What you have to do:
In the entries that follow, which lines hold the string "Blank"? List them.

[Data records]

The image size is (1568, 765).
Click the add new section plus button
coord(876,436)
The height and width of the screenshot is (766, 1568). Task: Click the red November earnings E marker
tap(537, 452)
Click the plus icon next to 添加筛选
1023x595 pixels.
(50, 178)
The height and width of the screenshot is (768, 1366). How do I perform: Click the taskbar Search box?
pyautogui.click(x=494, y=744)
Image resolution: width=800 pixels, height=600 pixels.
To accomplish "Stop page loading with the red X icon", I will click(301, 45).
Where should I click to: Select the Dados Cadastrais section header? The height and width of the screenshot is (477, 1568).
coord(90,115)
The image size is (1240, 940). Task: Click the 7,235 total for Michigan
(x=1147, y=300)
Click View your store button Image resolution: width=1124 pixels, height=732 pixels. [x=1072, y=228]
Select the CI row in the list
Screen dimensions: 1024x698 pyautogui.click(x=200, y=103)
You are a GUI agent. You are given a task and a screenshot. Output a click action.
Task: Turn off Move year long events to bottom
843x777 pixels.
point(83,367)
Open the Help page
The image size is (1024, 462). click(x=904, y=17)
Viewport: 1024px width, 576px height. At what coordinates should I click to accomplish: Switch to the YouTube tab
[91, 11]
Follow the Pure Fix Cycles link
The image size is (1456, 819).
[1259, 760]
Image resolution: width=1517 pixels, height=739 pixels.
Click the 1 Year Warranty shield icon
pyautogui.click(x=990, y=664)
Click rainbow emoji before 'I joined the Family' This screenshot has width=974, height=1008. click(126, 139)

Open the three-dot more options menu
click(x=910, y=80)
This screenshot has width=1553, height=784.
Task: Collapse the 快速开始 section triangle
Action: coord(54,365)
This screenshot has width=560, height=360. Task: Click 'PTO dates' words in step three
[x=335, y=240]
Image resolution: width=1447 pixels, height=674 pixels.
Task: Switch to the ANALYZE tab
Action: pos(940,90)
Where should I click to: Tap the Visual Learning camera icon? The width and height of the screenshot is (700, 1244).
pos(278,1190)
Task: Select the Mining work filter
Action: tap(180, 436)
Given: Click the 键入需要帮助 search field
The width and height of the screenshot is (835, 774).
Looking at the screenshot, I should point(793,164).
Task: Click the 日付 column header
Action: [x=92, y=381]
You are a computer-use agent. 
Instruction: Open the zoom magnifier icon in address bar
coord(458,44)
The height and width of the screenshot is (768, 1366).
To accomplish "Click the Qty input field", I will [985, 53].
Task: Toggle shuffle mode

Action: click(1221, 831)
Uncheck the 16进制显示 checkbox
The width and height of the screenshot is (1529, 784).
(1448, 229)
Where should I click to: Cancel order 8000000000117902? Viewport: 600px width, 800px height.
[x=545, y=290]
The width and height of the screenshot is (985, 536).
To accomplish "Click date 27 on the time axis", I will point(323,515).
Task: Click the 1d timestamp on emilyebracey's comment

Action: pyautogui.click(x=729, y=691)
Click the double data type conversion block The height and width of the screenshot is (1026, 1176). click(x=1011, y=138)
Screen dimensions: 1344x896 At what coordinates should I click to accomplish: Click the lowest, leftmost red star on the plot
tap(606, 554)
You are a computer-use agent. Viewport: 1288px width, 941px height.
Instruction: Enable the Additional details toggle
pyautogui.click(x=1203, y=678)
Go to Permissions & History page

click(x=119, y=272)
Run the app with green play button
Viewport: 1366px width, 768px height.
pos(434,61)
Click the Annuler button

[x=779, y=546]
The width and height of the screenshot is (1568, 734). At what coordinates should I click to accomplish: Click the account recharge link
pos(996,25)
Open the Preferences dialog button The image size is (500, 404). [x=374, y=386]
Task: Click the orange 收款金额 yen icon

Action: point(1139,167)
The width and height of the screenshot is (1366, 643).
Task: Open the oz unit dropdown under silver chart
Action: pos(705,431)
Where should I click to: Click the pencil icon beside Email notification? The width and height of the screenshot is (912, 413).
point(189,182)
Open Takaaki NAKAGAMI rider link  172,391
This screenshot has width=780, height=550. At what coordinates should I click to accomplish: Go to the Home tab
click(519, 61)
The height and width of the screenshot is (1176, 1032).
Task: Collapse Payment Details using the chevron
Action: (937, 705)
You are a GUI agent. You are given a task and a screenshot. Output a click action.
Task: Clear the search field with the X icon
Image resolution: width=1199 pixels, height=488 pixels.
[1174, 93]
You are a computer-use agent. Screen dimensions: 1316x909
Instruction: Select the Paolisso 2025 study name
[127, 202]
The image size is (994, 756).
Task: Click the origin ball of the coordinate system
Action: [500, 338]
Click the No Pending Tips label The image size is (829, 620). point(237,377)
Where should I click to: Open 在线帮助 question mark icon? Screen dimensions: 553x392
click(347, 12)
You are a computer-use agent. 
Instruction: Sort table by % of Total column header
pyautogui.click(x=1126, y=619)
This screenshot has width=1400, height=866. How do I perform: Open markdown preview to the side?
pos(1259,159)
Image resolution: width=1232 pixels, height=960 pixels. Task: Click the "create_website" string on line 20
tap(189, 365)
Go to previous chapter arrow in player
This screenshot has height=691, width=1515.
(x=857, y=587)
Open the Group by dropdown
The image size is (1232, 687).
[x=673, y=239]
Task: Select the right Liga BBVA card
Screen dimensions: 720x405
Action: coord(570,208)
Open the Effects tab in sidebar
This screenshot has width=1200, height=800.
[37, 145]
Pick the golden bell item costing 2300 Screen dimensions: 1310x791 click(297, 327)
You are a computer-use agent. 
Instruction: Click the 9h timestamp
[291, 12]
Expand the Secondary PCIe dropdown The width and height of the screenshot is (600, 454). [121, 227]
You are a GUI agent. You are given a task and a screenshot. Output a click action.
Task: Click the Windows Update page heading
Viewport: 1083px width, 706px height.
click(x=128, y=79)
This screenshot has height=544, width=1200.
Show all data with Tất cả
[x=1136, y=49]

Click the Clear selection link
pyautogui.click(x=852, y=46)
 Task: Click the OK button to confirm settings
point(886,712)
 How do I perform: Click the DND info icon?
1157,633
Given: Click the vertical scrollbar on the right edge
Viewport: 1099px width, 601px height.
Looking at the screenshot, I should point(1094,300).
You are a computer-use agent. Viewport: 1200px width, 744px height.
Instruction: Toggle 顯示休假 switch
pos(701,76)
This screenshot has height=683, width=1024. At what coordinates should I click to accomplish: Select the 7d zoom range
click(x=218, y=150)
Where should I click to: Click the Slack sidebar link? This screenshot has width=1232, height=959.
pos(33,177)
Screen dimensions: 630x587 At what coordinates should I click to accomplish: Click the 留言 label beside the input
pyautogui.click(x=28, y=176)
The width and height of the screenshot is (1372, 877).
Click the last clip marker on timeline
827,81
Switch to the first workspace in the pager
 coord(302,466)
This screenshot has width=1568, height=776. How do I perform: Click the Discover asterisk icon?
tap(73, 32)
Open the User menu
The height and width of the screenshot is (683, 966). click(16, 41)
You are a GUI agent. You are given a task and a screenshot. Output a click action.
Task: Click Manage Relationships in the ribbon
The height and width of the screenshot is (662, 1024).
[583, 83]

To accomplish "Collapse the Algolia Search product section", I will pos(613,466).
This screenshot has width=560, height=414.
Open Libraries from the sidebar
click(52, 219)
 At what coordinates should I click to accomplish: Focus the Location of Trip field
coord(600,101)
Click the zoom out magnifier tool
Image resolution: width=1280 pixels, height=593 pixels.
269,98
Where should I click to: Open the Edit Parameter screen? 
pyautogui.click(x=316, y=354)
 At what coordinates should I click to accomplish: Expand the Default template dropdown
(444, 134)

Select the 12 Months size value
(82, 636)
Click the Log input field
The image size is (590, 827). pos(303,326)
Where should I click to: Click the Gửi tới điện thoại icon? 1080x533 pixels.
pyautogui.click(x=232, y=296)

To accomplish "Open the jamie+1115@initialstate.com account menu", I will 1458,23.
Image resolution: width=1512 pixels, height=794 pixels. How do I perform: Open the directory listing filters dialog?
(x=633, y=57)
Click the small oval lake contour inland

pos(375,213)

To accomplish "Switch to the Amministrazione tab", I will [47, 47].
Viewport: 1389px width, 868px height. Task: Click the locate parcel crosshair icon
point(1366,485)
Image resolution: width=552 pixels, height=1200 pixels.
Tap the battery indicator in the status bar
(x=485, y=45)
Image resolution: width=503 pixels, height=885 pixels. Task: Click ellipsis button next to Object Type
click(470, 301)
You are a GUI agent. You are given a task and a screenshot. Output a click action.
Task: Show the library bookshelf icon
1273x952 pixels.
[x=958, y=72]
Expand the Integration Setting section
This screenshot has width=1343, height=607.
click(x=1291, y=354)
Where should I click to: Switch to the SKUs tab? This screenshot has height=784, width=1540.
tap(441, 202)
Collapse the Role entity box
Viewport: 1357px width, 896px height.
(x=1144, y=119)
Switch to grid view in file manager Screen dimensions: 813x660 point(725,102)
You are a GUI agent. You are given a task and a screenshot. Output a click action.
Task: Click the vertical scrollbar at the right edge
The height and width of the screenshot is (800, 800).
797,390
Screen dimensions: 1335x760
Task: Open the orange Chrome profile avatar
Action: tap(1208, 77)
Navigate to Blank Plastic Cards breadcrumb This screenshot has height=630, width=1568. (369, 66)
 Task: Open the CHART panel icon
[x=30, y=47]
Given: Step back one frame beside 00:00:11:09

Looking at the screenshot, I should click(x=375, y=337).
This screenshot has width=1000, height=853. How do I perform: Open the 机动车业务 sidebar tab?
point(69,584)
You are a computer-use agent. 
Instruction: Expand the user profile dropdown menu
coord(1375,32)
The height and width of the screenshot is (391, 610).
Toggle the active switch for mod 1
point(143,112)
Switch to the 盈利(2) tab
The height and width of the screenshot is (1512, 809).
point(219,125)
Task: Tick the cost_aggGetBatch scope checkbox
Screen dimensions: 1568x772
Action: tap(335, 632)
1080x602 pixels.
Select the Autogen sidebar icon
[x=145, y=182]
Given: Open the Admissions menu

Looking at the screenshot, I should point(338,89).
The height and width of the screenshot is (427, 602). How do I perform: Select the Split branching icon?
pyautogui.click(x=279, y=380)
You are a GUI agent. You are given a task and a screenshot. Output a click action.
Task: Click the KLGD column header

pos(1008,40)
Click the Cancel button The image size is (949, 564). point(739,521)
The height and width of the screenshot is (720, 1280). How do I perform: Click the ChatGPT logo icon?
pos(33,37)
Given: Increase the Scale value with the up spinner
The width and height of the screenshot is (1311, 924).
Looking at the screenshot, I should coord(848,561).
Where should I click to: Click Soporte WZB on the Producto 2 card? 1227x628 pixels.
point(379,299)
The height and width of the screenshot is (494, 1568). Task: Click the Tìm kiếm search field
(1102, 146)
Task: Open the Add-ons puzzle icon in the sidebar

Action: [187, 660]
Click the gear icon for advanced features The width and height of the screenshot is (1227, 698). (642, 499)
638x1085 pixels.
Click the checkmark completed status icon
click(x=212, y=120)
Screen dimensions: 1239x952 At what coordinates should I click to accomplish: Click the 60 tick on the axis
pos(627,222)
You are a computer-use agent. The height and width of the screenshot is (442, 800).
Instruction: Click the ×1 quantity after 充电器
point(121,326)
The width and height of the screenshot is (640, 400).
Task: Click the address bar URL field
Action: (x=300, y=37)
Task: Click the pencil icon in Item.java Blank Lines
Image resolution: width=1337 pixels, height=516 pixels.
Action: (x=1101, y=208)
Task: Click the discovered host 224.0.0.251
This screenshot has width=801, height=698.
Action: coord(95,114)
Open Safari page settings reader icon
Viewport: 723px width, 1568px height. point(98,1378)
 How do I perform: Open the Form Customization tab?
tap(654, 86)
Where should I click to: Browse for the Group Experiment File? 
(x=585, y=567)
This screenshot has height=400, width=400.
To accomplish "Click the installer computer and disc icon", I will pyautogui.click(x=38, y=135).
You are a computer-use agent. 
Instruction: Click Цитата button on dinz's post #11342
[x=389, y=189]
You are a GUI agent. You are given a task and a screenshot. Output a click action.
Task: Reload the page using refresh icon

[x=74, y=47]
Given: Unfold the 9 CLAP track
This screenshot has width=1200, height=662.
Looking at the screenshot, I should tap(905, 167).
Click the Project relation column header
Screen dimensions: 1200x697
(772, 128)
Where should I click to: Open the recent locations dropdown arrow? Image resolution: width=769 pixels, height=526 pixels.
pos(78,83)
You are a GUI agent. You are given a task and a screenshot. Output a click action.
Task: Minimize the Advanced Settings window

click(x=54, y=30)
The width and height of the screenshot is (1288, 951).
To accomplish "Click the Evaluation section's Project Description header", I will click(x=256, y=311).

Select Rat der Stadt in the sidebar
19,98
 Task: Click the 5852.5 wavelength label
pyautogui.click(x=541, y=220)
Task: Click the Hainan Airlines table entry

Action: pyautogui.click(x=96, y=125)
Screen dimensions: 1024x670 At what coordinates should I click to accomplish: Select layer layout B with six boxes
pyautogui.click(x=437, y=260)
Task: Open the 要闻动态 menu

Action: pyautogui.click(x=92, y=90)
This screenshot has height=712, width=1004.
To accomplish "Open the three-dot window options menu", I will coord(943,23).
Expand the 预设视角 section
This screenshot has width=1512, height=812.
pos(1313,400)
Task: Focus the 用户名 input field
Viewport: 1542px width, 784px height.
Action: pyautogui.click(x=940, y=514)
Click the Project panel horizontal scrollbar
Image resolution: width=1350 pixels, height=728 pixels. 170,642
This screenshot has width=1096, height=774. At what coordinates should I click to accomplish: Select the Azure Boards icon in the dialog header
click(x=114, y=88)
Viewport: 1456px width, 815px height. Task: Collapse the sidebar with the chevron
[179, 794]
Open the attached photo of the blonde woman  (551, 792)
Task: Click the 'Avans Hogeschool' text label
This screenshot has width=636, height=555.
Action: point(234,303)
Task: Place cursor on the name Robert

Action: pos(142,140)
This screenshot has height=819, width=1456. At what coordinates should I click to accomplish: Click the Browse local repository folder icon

[/Data records]

Solution to this exercise:
Navigate to Blank Plastic Cards breadcrumb This screenshot has height=630, width=1568. (369, 66)
Task: Click the pencil icon in Item.java Blank Lines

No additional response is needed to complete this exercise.